START Given information

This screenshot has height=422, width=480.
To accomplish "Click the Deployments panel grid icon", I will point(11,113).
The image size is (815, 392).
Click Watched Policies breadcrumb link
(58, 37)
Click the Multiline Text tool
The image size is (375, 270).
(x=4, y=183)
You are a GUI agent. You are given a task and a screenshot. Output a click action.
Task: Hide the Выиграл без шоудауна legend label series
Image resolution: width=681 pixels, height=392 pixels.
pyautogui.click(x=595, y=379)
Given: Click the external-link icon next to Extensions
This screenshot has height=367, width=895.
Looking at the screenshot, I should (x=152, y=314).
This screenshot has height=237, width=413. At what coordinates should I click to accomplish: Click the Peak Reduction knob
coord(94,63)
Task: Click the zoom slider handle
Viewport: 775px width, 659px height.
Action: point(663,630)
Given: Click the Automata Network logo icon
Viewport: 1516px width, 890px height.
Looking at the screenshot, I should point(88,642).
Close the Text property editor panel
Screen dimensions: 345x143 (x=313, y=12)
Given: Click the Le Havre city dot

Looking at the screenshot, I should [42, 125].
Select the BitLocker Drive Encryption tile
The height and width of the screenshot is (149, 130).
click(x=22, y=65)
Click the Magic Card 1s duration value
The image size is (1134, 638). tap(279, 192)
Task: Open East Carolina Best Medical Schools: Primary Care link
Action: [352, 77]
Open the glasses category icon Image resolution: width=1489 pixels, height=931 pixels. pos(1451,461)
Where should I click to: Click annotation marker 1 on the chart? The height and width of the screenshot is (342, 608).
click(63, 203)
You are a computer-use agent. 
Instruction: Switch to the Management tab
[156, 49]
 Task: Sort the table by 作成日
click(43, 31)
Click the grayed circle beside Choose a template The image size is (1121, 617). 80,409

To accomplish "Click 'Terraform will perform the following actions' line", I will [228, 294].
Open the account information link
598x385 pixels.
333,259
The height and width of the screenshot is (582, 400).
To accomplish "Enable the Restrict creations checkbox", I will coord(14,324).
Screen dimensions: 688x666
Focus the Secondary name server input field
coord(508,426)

END Given information

Each line from the one containing "Given: Click the Automata Network logo icon" to the final line above should be written out exactly; please omit the others.

Given: Click the Automata Network logo icon
Viewport: 1516px width, 890px height.
Looking at the screenshot, I should point(88,642).
Close the Text property editor panel
Screen dimensions: 345x143 (x=313, y=12)
Given: Click the Le Havre city dot

Looking at the screenshot, I should [42, 125].
Select the BitLocker Drive Encryption tile
The height and width of the screenshot is (149, 130).
click(x=22, y=65)
Click the Magic Card 1s duration value
The image size is (1134, 638). tap(279, 192)
Task: Open East Carolina Best Medical Schools: Primary Care link
Action: [352, 77]
Open the glasses category icon Image resolution: width=1489 pixels, height=931 pixels. pos(1451,461)
Where should I click to: Click annotation marker 1 on the chart? The height and width of the screenshot is (342, 608).
click(63, 203)
You are a computer-use agent. 
Instruction: Switch to the Management tab
[156, 49]
 Task: Sort the table by 作成日
click(43, 31)
Click the grayed circle beside Choose a template The image size is (1121, 617). 80,409

To accomplish "Click 'Terraform will perform the following actions' line", I will [228, 294].
Open the account information link
598x385 pixels.
333,259
The height and width of the screenshot is (582, 400).
To accomplish "Enable the Restrict creations checkbox", I will coord(14,324).
Screen dimensions: 688x666
Focus the Secondary name server input field
coord(508,426)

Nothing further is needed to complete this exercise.